Number of lines with "computer" in the data: give that figure by itself.

###

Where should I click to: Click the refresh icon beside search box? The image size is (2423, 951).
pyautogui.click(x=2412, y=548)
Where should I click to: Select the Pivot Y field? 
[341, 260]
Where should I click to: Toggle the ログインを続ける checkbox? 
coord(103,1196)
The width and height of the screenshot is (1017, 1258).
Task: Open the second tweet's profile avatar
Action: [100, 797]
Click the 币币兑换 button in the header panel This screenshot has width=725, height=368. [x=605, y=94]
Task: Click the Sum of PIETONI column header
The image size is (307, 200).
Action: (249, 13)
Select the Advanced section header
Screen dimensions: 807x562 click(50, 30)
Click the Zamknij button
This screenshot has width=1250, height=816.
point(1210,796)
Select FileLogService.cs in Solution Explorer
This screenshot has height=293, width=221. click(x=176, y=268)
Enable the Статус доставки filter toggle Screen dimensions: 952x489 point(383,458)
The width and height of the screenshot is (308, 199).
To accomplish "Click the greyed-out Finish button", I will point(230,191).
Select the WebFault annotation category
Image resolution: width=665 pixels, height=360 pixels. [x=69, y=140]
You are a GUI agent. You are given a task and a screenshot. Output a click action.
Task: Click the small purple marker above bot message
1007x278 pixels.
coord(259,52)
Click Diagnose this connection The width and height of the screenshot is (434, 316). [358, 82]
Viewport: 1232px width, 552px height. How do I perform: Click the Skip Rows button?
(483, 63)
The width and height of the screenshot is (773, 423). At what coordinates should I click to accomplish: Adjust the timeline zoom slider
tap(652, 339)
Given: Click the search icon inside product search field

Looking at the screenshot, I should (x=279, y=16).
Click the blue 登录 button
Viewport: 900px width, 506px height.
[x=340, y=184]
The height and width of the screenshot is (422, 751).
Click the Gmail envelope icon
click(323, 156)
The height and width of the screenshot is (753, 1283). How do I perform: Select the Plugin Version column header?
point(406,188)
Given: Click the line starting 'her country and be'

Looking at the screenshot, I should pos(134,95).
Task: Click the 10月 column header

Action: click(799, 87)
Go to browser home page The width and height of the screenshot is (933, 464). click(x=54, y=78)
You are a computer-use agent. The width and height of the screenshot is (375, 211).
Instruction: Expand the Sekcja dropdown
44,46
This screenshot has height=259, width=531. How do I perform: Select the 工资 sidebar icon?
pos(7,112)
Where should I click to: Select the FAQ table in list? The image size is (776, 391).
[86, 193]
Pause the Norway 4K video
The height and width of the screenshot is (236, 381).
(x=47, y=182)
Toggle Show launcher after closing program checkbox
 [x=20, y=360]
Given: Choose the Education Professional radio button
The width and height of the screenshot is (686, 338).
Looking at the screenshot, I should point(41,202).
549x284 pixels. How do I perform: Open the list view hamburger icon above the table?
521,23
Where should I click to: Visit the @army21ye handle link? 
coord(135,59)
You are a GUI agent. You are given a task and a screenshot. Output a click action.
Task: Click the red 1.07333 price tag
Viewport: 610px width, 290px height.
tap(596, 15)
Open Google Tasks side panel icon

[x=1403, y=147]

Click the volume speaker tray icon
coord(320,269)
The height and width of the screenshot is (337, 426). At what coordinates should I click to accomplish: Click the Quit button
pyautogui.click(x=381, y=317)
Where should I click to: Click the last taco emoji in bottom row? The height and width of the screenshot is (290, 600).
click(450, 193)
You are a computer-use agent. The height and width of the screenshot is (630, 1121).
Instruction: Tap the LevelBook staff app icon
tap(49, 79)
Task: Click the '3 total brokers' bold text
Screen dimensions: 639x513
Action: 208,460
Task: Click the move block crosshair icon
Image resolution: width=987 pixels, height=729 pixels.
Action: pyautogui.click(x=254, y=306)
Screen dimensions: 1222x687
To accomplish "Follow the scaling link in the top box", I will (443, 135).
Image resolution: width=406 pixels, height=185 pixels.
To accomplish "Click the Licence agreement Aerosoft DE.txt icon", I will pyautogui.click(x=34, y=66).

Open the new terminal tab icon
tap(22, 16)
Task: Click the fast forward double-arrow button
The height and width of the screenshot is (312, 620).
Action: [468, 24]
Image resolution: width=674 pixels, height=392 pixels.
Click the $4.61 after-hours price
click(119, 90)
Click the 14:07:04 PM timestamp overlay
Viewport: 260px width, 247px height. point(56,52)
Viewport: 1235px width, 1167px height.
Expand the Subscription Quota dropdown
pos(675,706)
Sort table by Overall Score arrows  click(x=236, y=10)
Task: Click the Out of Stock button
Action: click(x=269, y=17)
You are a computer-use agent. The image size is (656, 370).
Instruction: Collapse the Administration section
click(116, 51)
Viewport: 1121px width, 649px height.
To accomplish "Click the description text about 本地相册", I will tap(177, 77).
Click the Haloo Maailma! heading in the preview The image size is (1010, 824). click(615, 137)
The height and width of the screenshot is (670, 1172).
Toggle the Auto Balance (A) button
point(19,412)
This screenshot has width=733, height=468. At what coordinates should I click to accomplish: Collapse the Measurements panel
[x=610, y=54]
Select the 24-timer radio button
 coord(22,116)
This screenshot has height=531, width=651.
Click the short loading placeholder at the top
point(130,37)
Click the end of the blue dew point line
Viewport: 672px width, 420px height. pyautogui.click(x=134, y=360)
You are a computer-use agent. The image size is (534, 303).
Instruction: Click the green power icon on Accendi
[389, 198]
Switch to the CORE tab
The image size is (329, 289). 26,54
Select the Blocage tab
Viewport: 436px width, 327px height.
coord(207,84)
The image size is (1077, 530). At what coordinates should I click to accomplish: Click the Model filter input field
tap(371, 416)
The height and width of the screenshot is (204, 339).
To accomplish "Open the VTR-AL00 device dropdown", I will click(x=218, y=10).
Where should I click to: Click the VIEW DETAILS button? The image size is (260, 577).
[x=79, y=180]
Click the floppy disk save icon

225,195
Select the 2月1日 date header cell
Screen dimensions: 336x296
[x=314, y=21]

###

Written solution:
4